======== Data shown

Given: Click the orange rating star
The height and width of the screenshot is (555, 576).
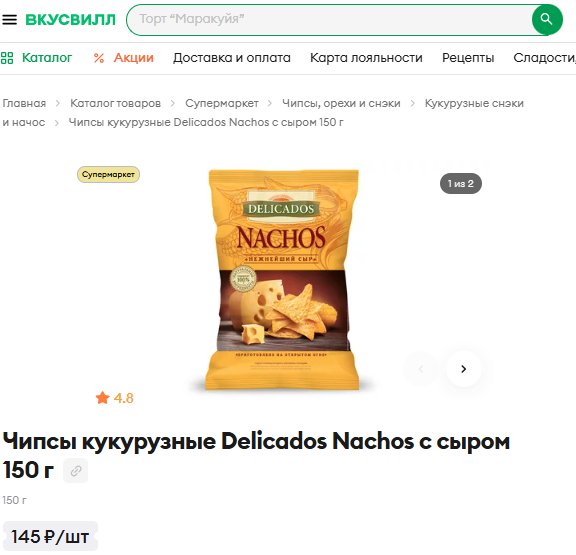Looking at the screenshot, I should point(102,398).
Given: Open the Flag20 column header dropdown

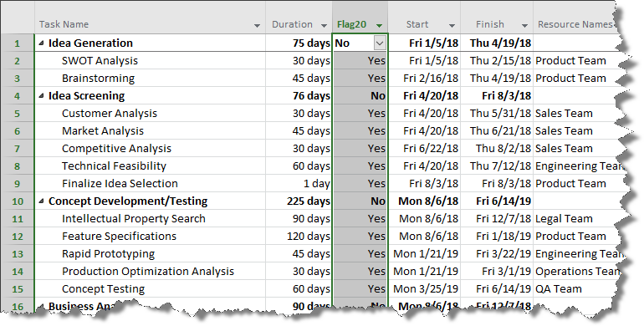Looking at the screenshot, I should [x=379, y=25].
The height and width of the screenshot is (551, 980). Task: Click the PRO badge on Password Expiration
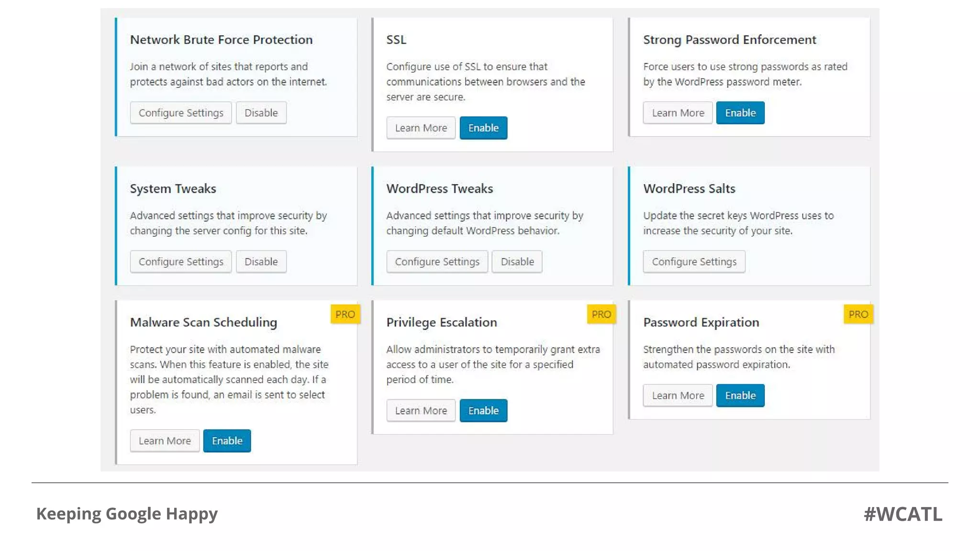click(x=858, y=314)
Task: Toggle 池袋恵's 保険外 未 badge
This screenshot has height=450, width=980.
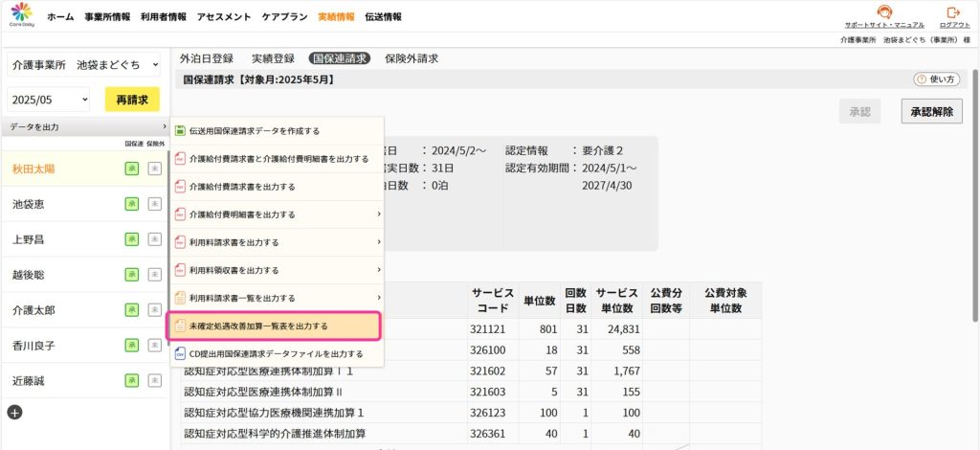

================

Activity → Output every entry above exactly, minus the pictures.

Reply to the exercise →
Given: Click the orange rating star
The height and width of the screenshot is (555, 576).
Looking at the screenshot, I should point(102,398).
Given: Open the Flag20 column header dropdown

Looking at the screenshot, I should [x=379, y=25].
The height and width of the screenshot is (551, 980). Task: Click the PRO badge on Password Expiration
click(x=858, y=314)
Task: Toggle 池袋恵's 保険外 未 badge
This screenshot has height=450, width=980.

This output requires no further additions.